Some of the more respected organizations may be ones you’ve never heard of, but this doesn’t mean they aren’t doing great work to assist those with breast cancer and to further advancements in the understanding of this disease.
It’s more than marketing
All of us know about the Susan G. Komen organization, but how much of that is just because they’ve done an amazing job at marketing? Before deciding who gets your money, consider an organization that may not have the pink market cornered. For example, the Breast Cancer Research Foundation received a top rating from charity watchdogs. Their main goal is to provide funding for cancer research across the globe with the intention of making strides in understanding the genetics behind breast cancer as well as treatment, prevention and survivorship.

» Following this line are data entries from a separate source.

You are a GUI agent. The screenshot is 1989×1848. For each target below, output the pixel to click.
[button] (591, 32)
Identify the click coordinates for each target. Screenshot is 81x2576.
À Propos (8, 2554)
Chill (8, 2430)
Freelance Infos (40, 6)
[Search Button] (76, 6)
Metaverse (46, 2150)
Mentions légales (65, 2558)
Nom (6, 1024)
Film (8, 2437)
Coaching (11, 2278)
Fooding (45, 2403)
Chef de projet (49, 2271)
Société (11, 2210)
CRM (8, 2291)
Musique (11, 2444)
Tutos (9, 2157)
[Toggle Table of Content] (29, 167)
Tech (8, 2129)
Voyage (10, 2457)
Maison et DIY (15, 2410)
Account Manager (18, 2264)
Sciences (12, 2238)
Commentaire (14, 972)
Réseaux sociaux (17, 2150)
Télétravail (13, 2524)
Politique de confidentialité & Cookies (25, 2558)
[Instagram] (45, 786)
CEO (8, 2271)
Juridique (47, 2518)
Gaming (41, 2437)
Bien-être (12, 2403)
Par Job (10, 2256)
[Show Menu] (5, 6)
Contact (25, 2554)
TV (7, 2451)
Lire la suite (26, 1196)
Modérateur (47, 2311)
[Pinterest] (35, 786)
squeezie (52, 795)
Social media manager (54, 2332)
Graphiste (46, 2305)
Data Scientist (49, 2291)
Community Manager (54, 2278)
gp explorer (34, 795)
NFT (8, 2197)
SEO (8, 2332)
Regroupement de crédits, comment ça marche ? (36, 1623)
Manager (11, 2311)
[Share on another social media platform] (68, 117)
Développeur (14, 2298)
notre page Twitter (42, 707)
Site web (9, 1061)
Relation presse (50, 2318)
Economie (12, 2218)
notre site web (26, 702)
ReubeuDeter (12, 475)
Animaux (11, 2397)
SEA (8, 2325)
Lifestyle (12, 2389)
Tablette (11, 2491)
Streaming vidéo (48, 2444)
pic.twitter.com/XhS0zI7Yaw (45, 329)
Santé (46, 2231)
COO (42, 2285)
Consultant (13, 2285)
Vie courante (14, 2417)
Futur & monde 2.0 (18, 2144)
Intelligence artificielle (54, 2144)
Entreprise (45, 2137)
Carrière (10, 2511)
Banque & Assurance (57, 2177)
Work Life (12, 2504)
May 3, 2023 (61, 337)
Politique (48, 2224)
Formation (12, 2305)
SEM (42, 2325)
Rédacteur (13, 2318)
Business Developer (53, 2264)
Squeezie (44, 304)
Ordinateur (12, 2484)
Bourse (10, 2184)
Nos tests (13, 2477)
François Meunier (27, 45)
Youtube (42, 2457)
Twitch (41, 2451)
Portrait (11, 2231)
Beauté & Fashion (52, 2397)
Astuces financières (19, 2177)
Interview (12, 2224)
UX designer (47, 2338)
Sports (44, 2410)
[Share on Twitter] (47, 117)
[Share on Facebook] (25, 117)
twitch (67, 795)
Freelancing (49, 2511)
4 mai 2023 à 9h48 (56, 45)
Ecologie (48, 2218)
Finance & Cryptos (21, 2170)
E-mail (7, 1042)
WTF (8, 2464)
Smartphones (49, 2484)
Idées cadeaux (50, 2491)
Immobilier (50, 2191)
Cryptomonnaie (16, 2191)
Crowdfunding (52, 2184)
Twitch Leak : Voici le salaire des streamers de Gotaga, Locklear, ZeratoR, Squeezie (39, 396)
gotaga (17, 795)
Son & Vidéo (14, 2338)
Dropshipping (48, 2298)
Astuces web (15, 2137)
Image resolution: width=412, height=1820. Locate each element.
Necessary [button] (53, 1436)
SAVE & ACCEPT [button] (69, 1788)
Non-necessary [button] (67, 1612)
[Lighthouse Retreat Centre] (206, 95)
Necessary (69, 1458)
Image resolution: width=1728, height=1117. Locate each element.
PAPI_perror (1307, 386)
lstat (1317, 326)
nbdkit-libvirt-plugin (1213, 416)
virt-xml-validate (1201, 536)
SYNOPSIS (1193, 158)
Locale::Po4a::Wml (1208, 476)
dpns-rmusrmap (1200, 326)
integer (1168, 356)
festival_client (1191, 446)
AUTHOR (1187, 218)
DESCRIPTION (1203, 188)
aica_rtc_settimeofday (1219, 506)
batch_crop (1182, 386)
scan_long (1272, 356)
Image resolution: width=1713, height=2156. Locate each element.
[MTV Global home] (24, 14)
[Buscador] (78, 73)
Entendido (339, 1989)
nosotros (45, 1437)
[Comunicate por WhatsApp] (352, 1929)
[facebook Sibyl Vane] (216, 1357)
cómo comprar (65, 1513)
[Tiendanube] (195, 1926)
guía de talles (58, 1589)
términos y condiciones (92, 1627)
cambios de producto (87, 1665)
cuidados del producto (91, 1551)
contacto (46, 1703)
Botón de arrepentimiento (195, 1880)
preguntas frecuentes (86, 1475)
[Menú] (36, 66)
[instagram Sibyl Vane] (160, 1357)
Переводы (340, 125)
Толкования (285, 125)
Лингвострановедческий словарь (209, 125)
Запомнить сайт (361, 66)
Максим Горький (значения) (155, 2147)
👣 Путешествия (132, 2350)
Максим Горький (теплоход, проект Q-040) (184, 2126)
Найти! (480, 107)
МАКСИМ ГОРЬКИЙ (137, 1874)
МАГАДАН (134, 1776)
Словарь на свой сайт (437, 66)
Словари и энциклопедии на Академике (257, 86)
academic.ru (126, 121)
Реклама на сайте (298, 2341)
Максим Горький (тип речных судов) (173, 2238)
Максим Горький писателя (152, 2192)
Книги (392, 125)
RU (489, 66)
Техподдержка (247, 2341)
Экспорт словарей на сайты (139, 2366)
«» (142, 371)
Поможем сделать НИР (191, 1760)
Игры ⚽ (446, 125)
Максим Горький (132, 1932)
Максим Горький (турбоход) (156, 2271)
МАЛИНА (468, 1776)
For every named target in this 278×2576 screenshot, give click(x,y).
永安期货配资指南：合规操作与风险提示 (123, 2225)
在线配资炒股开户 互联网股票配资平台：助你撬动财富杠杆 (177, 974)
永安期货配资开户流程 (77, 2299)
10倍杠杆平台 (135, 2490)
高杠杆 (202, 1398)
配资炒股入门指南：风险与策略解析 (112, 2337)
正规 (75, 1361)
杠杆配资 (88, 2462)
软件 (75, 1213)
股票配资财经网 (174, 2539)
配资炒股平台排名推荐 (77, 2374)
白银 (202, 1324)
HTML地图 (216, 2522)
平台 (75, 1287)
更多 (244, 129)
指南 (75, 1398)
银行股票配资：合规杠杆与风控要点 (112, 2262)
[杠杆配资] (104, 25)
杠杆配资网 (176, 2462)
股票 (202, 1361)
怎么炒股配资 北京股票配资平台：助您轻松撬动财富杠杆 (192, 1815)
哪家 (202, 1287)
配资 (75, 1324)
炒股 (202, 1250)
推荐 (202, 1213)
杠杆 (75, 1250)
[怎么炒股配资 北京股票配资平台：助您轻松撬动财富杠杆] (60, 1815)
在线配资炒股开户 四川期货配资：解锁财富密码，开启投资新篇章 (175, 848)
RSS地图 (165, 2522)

While many national organizations are working toward fundraising for research, some work to identify the risks associated with breast cancer and the everyday toxins we’re exposed to. The Breast Cancer Prevention Partners provides the public with tips for prevention and what changes you can make in your day-to-day to help reduce your risk for breast (and other) cancers.
If donating nationally isn’t your thing, rather than hitting that “Donate $5” when checking out at the grocery store or drugstore, try looking a little closer to home. Most cities across the country will provide you with a number of smaller organizations that were designed to help those in your neighborhood with the tools and support needed when going through an illness.
A quick online search will show organizations that help with everything from support to meal delivery. For example, in Washington, D.C., The Smith Center for Healing and the Arts* was designed to provide those living in D.C. with patient navigation and offers healing classes in yoga, nutrition and stress reduction.
Volunteering is an option
It’s also important to remember, that donating doesn’t have to be monetary. If money is tight, consider volunteering your time. Nonprofit organizations like the American Cancer Society are always looking for people across the country to assist with a number of activities, including driving patients to their treatments, working in their retail shops or simply sharing your experience with cancer with those who have been newly diagnosed.
Breast Cancer Awareness Month is here, whether we like it or not. This year, why not arm yourself with an understanding of the organizations that are asking you for a donation before you end up with yet another pink ribbon pin that will sit in your desk drawer without you knowing who you’ve actually helped.
*The author is a member of the board of this organization.